Am Sonntag ging es um die Teilrevision der Gemeindeordnung. Diese wurde mit 1282 Ja-Stimmen (59 Prozent) angenommen. Diese Zustimmung ist tief im Vergleich zu anderen Gemeinden, die im Rahmen von HRM2 ebenfalls über die Gemeindeordnung abstimmten. Denn in Meggen war die Vorlage alles andere als unumstritten. Der Grund war, dass der Gemeinderat die Aufhebung der Amtszeitsbeschränkung für die Exekutive in die Vorlage mit eingepackt hat. Bisher waren den Megger Gemeinderäten maximal vier Amtsperioden erlaubt. Künftig können sie im Nebenamt so lange bleiben, wie sie wollen – vorausgesetzt natürlich, dass sie immer wieder gewählt werden. Mit dem Ja zur neuen Gemeindeordnung wurde auch der Erhöhung der Unterschriftenzahl für Gemeindeinitiativen von 400 auf 500 zugestimmt.

Meggen ändert die Einbürgerungspraxis

Die Revision der Megger Gemeindeordnung wurde insbesondere von SP und SVP kritisiert. «Das Fuder ist überladen», hiess es, von Demokratieabbau und Machtzementierung war die Rede.
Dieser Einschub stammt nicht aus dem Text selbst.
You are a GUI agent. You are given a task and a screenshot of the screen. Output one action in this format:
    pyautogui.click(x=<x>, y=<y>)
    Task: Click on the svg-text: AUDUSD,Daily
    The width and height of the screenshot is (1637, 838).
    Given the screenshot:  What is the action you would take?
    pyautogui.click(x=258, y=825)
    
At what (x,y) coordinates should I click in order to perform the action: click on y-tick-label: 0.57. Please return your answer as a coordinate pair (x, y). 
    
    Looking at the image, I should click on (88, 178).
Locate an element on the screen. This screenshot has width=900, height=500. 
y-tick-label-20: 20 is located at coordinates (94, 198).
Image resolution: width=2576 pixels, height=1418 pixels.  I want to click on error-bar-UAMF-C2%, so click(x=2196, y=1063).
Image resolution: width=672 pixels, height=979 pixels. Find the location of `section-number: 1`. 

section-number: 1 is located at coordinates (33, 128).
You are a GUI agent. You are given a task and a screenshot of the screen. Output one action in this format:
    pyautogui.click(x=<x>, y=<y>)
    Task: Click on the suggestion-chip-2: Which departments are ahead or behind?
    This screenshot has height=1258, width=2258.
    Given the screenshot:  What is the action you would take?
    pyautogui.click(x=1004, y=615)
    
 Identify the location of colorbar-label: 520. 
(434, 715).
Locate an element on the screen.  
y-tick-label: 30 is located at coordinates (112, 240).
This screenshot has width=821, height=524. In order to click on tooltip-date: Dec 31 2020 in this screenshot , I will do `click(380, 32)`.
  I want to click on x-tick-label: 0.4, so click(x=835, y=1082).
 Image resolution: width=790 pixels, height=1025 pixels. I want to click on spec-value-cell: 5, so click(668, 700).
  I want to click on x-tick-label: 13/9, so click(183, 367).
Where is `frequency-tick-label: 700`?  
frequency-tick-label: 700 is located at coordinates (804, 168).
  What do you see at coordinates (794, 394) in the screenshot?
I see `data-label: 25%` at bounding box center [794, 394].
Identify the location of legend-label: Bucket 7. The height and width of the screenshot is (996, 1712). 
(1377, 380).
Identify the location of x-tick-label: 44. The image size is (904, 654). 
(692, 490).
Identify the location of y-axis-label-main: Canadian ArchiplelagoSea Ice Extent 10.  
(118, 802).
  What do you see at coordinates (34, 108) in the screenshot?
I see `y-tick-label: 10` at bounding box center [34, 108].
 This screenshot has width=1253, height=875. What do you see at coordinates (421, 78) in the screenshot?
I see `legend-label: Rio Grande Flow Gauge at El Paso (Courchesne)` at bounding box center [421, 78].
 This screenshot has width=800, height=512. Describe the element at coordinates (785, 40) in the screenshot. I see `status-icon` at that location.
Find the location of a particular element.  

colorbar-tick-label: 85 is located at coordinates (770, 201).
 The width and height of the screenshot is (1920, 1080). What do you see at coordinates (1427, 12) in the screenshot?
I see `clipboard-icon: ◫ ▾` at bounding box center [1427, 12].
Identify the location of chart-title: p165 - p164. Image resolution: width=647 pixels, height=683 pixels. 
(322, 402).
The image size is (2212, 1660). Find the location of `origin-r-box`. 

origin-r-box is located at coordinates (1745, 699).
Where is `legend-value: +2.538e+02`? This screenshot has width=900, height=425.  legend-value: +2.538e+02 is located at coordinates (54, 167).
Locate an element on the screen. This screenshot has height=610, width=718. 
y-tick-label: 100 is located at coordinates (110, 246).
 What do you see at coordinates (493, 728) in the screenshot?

Gemeindepräsident Brü­cker ist denn auch erleichtert über das Ja. «Weil na­tionale Vorlagen fehlten, lag die Stimmbeteiligung erwartungs­gemäss tiefer. Bei solchen Konstellationen werden die Gegner meist stärker mobilisiert. Insofern sind wir mit dem Resultat zufrieden», sagt Brücker.

Das Ja zur Teilrevision der Gemeindeordnung sei «ein Vertrauens­beweis». Geändert wird mit der revidierten Gemeindeordnung auch das Vorgehen bei Einbürgerungen. In Zukunft soll eine neue Kommission abschliessend über die Einbürgerungsgesuche entscheiden. Diese werde voraussichtlich nächsten Juni an der Urne gewählt, so Brücker. Bis es so weit ist, wird wie bisher die Gemeindeversammlung über die Einbürgerungsgesuche entscheiden. Eine Ablehnung ist aber jeweils nur bei begründetem Gegenantrag zulässig. Über die nächsten Einbürgerungen wird an der Gemeindeversammlung vom 11. Dezember entschieden.

Mit dem Einsetzen der neuen Einbürgerungskommission würden weder neue Stellen geschaffen noch werde sich der Verwaltungsaufwand erhöhen, betont Urs Brücker.

«Historisches» Ja zum Trinkwasser

Von einem historischen Resultat spricht die Gemeinde beim 97-Prozent-Ja zum Sonderkredit für die Erneuerung der Wasserversorgung. 2134 Ja-Stimmen standen hier 69 Nein gegenüber. «Einen vergleichbar hohen Ja-Stimmen-Anteil hatten wir bisher noch nie», sagt Urs Brücker. Nicht einmal die Sanierung des Alterszentrums Sunneziel erreichte eine solche Zustimmung. Dies zeige, «wie die Meggerinnen und Megger an ihrem Quellwasser hängen». Meggen bezieht seit 1910 Quellwasser von der Rigi. Oberhalb von Lauerz wird das Wasser durch eine 23 Kilometer lange Transportleitung in die Luzerner Seegemeinde transportiert. Bis ins Jahr 2040 soll die gesamte Leitung in drei Etappen saniert werden. Mit dem Sonderkredit von 5,15 Millionen Franken wird die erste Etappe realisiert.